B.  Chronic use of marijuana is the primary cause of amotivational syndrome.

C.  Marijuana use is associated with an increased risk of psychotic symptoms in individuals with a past history of schizophrenia.

D.  Physical and psychological tolerance does not develop in chronic users of marijuana.

E.  There is no withdrawal syndrome associated with cessation of marijuana use.

XI-84. All of the following malignancies are associated with cigarette smoking EXCEPT:

A.  Acute myeloid leukemia

B.  Bladder

C.  Cervix

D.  Pancreas

E.  Postmenopausal breast cancer

XI-85. A 42-year-old woman seeks advice from you regarding smoking cessation. She began smoking at age 15. On average, she has smoked about 1.5 packs of tobacco daily and is currently smoking 1 pack daily. She was able to successfully quit for a period of 8 months when she was pregnant with her child at the age of 28, but quickly began smoking again shortly after the baby’s birth.
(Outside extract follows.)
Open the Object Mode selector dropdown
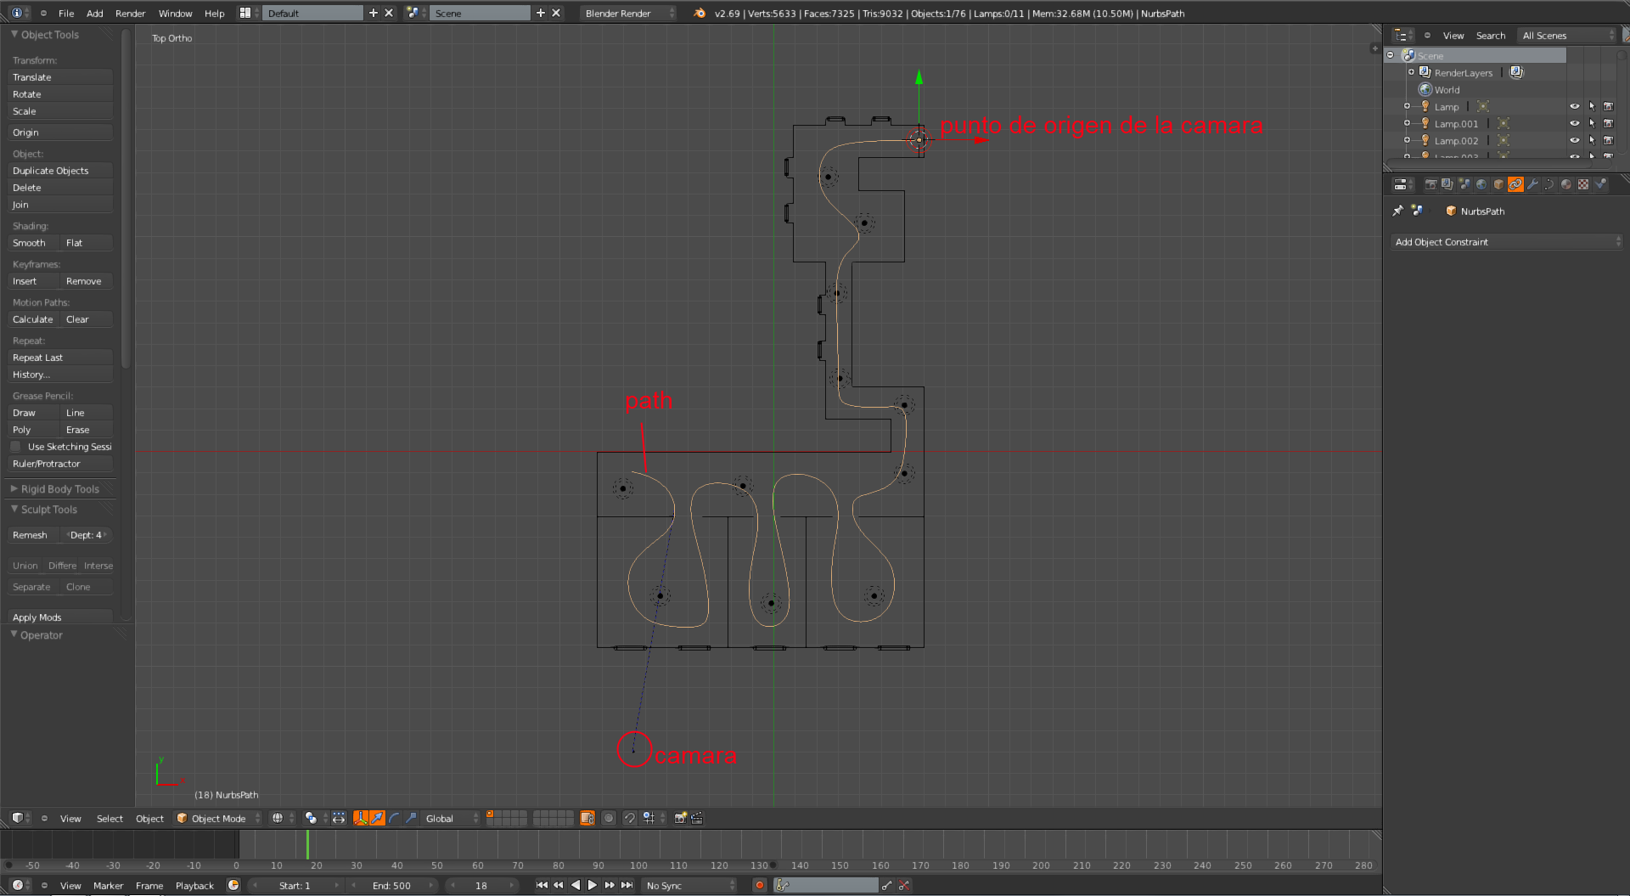 coord(218,818)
Her past medical history is significant for depression, but she is not currently on any medication. She does admit to ongoing symptoms of depression that contribute to her perceived need for ongoing cigarette use. Which of the following would you recommend for this patient?
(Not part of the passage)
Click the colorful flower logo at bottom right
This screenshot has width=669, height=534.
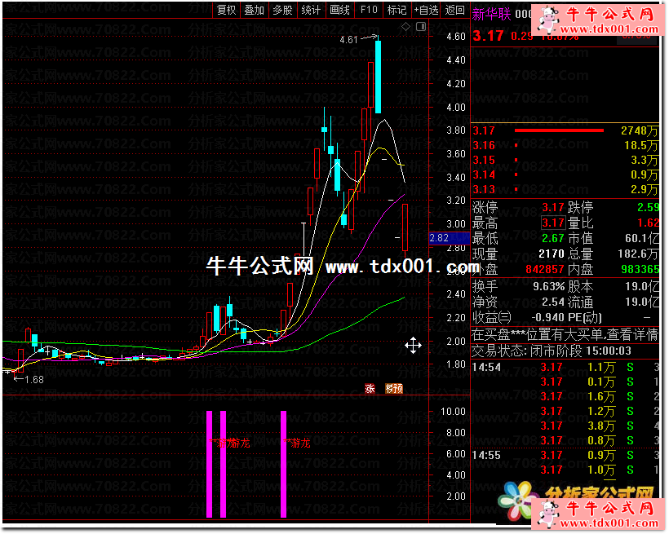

A.  Bupropion titrated to a dose of 150 mg twice daily

B.  Bupropion titrated to a dose of 150 mg twice daily in combination with nicotine replacement therapy

C.  In-office counseling alone with a negotiated quit date

D.  Varenicline titrated to a dose of 1 mg twice daily

E.  Varenicline titrated to a dose of 1 mg twice daily in combination with nicotine replacement therapy

XI-86. What percentage of cigarette smokers will die prematurely if they are unable to quit?

A.  2%

B.  10%

C.  25%

D.  40%

E.  70%

XI-87. You are counseling your patient on the need to quit smoking cigarettes. She has been smoking for over two decades and wants to quit in order to avoid the harmful physical effects of smoking. Wanting to take “baby steps,” she has switched to low-tar, low-nicotine cigarettes. Which of the following statements is TRUE about the potential benefit of switching to these low-yield cigarettes?

A.  Fewer smoking-drug interactions are found among smokers of low-yield cigarettes.
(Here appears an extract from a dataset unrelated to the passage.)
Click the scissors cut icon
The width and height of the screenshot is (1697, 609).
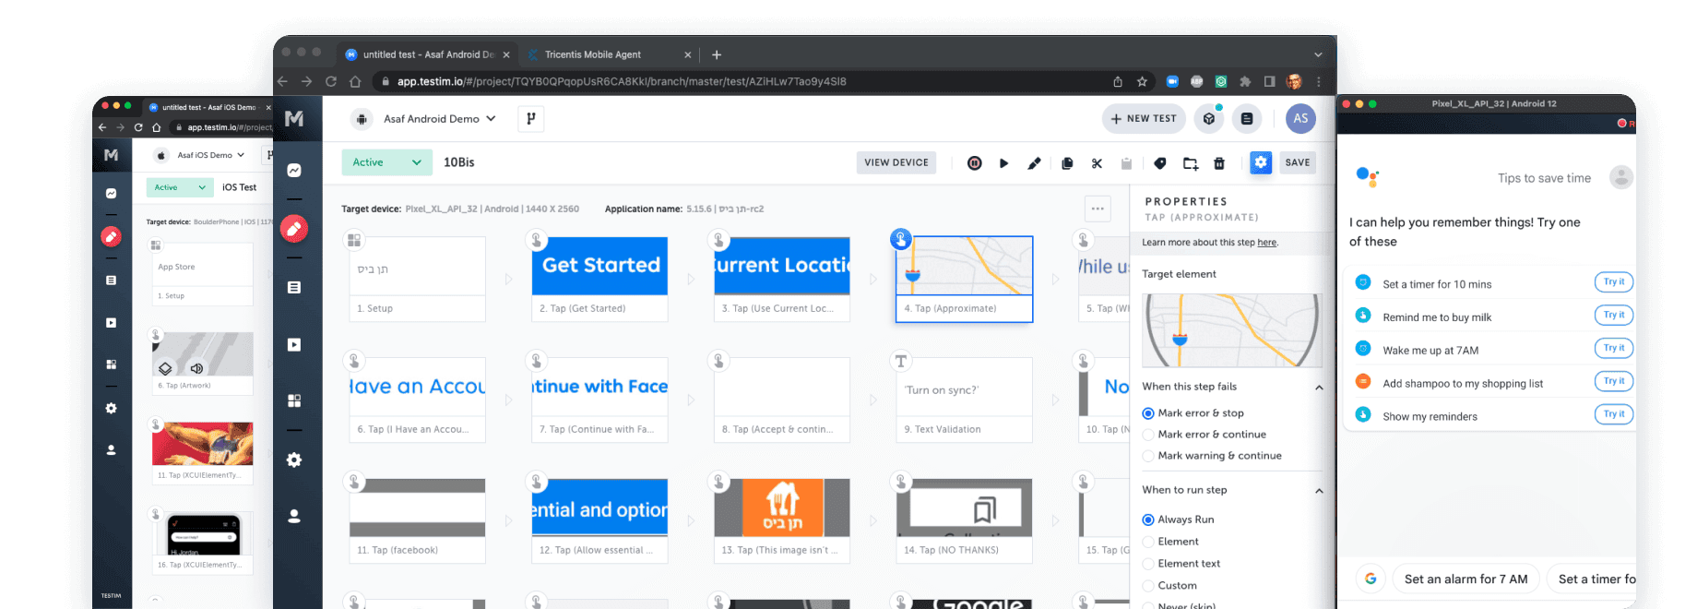pyautogui.click(x=1097, y=163)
B.  Most smokers inhale the same amount of nicotine and tar even if they switch to low-yield cigarettes.

C.  Smokers of low-yield cigarettes tend to inhale less deeply and smoke fewer cigarettes daily.

D.  Smoking low-yield cigarettes decreases the harmful cardiovascular effects of cigarette smoking.

E.  Smoking low-yield cigarettes is a reasonable alternative to complete smoking cessation for chronic smokers.